- _MATERIAL FOR THE TASK_
┏━━

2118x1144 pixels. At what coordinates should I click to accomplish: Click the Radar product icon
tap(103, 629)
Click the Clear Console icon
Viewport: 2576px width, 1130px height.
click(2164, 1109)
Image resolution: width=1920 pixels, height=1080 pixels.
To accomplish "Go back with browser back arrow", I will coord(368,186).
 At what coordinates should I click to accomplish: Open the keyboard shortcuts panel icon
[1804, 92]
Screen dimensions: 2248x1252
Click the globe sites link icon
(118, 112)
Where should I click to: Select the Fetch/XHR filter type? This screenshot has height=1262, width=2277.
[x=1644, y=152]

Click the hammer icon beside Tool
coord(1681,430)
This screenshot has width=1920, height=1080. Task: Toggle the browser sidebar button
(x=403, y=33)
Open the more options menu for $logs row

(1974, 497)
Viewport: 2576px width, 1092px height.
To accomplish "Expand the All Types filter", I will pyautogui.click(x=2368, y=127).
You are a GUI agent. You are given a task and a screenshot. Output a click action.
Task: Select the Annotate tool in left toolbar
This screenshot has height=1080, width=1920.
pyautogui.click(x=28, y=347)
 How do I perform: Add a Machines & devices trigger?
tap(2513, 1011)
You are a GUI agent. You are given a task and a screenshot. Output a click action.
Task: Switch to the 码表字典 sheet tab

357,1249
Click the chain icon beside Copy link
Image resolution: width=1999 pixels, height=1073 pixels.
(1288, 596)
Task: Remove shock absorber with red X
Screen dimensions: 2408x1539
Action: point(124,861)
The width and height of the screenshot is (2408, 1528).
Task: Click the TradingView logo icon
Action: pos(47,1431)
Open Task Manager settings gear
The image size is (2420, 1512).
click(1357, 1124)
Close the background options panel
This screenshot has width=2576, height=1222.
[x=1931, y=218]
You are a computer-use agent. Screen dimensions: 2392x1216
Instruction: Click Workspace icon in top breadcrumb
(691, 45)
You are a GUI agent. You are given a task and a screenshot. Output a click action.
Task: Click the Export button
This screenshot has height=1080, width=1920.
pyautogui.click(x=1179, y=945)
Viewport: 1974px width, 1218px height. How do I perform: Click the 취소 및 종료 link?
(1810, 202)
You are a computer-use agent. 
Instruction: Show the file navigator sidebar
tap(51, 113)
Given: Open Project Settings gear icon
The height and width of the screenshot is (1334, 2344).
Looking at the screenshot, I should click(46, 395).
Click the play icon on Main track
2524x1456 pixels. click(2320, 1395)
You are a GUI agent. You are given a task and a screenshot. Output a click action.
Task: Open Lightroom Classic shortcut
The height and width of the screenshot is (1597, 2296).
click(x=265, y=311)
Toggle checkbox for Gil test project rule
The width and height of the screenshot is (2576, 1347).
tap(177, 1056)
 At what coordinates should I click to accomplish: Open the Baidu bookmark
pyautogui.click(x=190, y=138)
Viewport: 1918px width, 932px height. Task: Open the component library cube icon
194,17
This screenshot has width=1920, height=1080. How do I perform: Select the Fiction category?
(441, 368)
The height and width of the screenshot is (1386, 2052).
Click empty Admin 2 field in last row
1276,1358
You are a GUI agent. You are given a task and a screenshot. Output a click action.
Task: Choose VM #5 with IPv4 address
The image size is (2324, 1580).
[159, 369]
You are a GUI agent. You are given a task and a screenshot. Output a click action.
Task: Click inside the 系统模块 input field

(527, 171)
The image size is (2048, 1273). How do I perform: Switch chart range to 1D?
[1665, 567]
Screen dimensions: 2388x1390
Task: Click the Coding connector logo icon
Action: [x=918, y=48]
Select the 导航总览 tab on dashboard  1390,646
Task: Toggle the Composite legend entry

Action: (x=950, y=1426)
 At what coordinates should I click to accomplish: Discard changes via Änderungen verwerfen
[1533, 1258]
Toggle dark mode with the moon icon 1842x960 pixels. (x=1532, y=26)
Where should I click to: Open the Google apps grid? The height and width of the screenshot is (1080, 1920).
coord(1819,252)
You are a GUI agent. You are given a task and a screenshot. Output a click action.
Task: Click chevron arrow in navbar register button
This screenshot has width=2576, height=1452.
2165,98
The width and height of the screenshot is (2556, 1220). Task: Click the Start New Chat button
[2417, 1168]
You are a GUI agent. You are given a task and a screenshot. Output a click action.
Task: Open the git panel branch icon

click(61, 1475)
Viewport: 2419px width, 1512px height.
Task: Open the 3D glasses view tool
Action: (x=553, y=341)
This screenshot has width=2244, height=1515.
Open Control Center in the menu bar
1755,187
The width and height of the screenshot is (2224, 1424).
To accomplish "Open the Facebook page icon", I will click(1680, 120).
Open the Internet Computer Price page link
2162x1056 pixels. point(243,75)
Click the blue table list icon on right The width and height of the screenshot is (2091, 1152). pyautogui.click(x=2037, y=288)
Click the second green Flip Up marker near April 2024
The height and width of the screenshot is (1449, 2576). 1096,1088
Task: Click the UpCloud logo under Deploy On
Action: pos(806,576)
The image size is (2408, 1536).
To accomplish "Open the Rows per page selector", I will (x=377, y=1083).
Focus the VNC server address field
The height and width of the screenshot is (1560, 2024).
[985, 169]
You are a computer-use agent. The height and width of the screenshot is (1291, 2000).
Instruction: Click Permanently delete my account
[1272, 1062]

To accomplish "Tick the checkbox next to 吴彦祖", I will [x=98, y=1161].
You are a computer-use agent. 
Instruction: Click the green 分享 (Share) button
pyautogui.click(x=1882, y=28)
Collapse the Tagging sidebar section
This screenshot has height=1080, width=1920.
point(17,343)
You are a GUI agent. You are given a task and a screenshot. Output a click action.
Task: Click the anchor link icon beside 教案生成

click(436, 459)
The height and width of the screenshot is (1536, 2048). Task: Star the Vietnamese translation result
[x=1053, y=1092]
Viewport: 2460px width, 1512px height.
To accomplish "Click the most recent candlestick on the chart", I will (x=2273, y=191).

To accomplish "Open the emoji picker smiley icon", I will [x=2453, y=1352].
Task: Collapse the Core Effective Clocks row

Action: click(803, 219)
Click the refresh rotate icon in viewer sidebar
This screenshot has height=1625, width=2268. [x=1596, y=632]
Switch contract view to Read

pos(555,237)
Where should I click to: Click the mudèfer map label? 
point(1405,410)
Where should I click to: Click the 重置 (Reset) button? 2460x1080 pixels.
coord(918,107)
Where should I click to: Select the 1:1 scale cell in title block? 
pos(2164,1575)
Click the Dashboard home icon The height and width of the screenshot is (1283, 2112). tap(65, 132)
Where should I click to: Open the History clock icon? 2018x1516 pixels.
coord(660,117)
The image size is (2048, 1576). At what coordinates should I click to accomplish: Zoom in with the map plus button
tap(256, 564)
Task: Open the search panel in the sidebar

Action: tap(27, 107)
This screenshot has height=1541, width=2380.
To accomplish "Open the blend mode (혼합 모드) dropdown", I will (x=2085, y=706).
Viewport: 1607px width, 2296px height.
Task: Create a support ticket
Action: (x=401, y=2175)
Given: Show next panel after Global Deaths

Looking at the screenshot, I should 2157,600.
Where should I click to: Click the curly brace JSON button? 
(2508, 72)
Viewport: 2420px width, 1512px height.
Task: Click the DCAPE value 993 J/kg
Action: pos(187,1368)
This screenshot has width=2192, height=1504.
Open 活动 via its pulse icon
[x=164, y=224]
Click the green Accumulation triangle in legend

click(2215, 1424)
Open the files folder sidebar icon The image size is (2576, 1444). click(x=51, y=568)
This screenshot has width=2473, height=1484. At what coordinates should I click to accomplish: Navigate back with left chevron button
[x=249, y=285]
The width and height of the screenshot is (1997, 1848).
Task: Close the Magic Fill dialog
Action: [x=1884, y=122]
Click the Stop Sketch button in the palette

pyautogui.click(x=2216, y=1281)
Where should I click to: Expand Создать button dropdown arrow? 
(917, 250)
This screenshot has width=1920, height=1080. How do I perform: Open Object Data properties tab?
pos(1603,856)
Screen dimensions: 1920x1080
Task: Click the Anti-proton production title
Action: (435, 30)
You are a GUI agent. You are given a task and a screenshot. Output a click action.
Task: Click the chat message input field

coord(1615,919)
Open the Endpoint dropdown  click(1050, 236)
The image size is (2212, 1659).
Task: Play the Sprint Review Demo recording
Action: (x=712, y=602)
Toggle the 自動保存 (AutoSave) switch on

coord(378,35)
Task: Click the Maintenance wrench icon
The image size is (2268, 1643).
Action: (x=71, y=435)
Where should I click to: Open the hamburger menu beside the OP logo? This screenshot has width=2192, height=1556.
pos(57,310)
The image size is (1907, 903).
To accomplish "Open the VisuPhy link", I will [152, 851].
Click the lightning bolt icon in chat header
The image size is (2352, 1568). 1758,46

┗━━

- _WORK TO COMPLETE_
Write only the number of lines in the data above that include "checkbox".

- _SOLUTION_
2